(Collection entries)
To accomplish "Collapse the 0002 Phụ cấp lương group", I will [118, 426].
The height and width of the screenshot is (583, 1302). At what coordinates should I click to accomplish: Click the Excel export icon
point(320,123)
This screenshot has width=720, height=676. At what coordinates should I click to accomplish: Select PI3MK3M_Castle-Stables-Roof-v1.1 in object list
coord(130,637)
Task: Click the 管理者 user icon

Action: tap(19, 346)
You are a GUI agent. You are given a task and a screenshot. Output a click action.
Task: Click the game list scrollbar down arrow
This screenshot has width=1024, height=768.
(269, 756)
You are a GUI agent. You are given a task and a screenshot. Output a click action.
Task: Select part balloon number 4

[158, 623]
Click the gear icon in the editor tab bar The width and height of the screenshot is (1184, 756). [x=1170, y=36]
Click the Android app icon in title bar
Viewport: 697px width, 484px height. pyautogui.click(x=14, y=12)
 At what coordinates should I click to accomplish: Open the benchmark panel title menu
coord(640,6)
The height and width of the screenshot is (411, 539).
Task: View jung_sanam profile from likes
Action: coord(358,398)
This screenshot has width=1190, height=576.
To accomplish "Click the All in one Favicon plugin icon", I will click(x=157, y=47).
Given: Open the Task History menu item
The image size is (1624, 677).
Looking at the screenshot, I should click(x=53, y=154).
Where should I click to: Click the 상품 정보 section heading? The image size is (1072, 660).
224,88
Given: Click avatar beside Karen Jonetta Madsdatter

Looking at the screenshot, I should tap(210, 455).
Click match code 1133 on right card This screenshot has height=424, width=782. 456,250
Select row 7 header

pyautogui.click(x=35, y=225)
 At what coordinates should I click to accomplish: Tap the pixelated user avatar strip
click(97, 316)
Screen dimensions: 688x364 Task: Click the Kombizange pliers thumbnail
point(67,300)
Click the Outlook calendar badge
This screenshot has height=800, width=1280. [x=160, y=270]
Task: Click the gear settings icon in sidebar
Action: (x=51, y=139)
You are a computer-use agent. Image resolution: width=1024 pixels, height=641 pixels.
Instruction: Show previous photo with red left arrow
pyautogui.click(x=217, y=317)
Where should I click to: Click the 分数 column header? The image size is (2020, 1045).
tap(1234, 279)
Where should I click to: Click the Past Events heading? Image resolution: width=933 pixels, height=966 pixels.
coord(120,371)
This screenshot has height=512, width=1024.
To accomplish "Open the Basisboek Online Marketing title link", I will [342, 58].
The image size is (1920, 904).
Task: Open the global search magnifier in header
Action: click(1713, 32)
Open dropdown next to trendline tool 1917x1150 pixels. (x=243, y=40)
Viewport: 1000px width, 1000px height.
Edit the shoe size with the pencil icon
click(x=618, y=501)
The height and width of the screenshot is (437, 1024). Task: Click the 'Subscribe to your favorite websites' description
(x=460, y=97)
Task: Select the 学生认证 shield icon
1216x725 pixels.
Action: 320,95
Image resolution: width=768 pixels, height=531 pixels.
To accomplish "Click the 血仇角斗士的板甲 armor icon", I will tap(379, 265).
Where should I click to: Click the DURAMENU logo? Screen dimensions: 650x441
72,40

▸ **Task instructions**:
Repeat all of the data exactly. Include every line.

▸ **Exercise output**:
To accomplish "Collapse the 0002 Phụ cấp lương group", I will [118, 426].
The height and width of the screenshot is (583, 1302). At what coordinates should I click to accomplish: Click the Excel export icon
point(320,123)
This screenshot has width=720, height=676. At what coordinates should I click to accomplish: Select PI3MK3M_Castle-Stables-Roof-v1.1 in object list
coord(130,637)
Task: Click the 管理者 user icon

Action: tap(19, 346)
You are a GUI agent. You are given a task and a screenshot. Output a click action.
Task: Click the game list scrollbar down arrow
This screenshot has width=1024, height=768.
(269, 756)
You are a GUI agent. You are given a task and a screenshot. Output a click action.
Task: Select part balloon number 4

[158, 623]
Click the gear icon in the editor tab bar The width and height of the screenshot is (1184, 756). [x=1170, y=36]
Click the Android app icon in title bar
Viewport: 697px width, 484px height. pyautogui.click(x=14, y=12)
 At what coordinates should I click to accomplish: Open the benchmark panel title menu
coord(640,6)
The height and width of the screenshot is (411, 539).
Task: View jung_sanam profile from likes
Action: coord(358,398)
This screenshot has width=1190, height=576.
To accomplish "Click the All in one Favicon plugin icon", I will click(x=157, y=47).
Given: Open the Task History menu item
The image size is (1624, 677).
Looking at the screenshot, I should click(x=53, y=154).
Where should I click to: Click the 상품 정보 section heading? The image size is (1072, 660).
224,88
Given: Click avatar beside Karen Jonetta Madsdatter

Looking at the screenshot, I should tap(210, 455).
Click match code 1133 on right card This screenshot has height=424, width=782. 456,250
Select row 7 header

pyautogui.click(x=35, y=225)
 At what coordinates should I click to accomplish: Tap the pixelated user avatar strip
click(97, 316)
Screen dimensions: 688x364 Task: Click the Kombizange pliers thumbnail
point(67,300)
Click the Outlook calendar badge
This screenshot has height=800, width=1280. [x=160, y=270]
Task: Click the gear settings icon in sidebar
Action: (x=51, y=139)
You are a computer-use agent. Image resolution: width=1024 pixels, height=641 pixels.
Instruction: Show previous photo with red left arrow
pyautogui.click(x=217, y=317)
Where should I click to: Click the 分数 column header? The image size is (2020, 1045).
tap(1234, 279)
Where should I click to: Click the Past Events heading? Image resolution: width=933 pixels, height=966 pixels.
coord(120,371)
This screenshot has height=512, width=1024.
To accomplish "Open the Basisboek Online Marketing title link", I will [342, 58].
The image size is (1920, 904).
Task: Open the global search magnifier in header
Action: click(1713, 32)
Open dropdown next to trendline tool 1917x1150 pixels. (x=243, y=40)
Viewport: 1000px width, 1000px height.
Edit the shoe size with the pencil icon
click(x=618, y=501)
The height and width of the screenshot is (437, 1024). Task: Click the 'Subscribe to your favorite websites' description
(x=460, y=97)
Task: Select the 学生认证 shield icon
1216x725 pixels.
Action: 320,95
Image resolution: width=768 pixels, height=531 pixels.
To accomplish "Click the 血仇角斗士的板甲 armor icon", I will tap(379, 265).
Where should I click to: Click the DURAMENU logo? Screen dimensions: 650x441
72,40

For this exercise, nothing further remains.